:: EXTRACTED TEXT ::
--------------------
The Akron Poetry Prize is an annual contest held by The University of Akron Press. The competition is open to all poets writing in English. The winning poet receives an honorarium of $1,000 and publication of his or her book in the Akron Series in Poetry. The final selection is made by a nationally prominent poet. The final judge for 2017 was Oliver de la Paz. Other manuscripts may also be considered for publication by Series Editor Mary Biddinger. Past editor's choice selections have included books by John Gallaher, David Dodd Lee, and Sarah Perrier.

Winners 
Source.
--------------------
:: GIVEN RECORDS ::
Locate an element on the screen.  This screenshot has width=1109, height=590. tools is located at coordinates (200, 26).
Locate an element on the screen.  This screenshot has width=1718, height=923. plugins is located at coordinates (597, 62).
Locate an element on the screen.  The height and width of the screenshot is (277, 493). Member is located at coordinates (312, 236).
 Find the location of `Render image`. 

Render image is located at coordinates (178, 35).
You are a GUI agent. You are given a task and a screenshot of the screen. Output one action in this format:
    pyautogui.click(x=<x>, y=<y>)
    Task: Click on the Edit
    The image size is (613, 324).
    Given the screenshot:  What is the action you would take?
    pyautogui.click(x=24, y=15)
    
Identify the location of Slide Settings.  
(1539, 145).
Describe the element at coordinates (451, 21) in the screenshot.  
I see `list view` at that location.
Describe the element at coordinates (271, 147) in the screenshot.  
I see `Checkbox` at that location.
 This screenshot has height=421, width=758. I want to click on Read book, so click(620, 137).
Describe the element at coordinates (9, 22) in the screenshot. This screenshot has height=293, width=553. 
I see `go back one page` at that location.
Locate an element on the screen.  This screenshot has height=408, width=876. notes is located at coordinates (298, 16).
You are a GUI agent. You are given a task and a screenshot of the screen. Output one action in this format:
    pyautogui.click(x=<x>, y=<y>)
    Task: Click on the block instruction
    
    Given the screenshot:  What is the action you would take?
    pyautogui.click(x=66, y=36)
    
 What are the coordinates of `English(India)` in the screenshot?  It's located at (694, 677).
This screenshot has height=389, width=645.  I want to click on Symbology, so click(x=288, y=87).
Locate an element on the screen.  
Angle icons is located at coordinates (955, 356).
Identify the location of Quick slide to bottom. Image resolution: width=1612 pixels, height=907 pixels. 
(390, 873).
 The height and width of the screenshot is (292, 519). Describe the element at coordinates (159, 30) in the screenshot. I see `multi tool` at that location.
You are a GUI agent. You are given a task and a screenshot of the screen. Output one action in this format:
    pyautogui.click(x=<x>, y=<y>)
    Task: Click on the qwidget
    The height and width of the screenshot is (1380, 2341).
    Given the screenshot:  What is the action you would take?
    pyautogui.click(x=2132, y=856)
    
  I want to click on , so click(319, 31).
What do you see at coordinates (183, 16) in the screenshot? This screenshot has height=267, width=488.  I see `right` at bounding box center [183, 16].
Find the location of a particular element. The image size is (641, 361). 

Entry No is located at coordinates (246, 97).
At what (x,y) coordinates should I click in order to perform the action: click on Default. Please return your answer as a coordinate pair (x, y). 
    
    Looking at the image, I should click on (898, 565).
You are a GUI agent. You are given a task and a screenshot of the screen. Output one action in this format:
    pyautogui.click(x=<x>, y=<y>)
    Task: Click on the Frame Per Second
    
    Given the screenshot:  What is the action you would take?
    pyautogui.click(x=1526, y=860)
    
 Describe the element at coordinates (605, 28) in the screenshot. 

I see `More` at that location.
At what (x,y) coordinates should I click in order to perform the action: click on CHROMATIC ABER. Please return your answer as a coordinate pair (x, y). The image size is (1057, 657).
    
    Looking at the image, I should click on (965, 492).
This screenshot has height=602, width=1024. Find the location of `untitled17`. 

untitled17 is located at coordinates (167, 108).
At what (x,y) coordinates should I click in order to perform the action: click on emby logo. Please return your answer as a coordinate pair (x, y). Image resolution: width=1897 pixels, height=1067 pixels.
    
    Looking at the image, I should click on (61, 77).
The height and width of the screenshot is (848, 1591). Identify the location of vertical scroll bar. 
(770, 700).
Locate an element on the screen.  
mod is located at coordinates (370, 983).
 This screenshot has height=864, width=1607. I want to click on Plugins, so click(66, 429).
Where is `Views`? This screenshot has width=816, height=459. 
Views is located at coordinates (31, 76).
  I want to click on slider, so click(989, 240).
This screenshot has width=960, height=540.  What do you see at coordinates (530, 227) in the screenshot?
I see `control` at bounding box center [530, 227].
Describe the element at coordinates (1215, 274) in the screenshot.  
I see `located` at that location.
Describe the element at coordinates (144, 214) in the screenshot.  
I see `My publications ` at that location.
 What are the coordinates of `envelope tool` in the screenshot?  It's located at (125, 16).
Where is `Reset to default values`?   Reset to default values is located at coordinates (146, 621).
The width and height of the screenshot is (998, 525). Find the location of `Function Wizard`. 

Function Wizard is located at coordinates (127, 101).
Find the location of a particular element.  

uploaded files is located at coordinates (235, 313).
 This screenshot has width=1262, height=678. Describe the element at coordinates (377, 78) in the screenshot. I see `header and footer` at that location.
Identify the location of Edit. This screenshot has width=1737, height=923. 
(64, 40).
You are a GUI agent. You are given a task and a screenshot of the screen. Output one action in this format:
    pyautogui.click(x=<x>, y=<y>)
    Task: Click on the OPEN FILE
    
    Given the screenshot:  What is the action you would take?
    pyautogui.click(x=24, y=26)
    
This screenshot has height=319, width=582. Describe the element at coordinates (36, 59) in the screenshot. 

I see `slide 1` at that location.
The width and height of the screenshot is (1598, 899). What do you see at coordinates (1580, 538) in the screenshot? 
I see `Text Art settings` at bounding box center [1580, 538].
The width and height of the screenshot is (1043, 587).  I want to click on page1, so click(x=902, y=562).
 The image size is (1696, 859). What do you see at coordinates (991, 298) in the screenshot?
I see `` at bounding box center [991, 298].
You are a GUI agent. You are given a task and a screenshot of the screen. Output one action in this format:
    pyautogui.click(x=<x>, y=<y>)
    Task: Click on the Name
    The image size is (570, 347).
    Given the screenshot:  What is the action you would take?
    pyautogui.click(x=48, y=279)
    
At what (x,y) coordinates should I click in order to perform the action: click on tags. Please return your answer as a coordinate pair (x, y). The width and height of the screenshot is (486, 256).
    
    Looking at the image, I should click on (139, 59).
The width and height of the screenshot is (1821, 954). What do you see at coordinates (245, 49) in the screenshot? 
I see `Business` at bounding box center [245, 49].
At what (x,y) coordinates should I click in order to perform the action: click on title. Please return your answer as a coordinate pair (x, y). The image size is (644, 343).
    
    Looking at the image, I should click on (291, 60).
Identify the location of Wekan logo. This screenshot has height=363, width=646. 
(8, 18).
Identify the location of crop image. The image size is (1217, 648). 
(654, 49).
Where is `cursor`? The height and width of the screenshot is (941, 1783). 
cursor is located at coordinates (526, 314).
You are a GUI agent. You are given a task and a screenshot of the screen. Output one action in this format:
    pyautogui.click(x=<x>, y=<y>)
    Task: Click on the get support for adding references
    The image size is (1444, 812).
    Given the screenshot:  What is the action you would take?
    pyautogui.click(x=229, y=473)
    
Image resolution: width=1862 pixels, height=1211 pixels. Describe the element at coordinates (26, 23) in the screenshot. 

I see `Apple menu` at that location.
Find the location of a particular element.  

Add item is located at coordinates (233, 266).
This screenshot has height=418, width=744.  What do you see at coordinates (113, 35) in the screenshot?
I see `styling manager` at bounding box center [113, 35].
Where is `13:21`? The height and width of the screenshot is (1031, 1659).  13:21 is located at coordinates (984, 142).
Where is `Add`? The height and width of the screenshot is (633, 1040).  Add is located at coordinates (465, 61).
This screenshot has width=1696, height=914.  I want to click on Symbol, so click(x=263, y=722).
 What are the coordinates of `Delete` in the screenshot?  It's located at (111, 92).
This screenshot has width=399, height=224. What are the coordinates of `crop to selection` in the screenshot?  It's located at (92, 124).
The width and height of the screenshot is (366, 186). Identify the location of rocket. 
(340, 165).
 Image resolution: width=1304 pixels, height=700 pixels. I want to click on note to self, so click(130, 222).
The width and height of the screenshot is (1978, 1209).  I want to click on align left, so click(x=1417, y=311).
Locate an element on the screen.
--------------------
:: WHAT IS REQUIRED ::
According to the text about the Akron Poetry Prize, who was the final judge for 2017?

:: ANSWER SPACE ::
Oliver de la Paz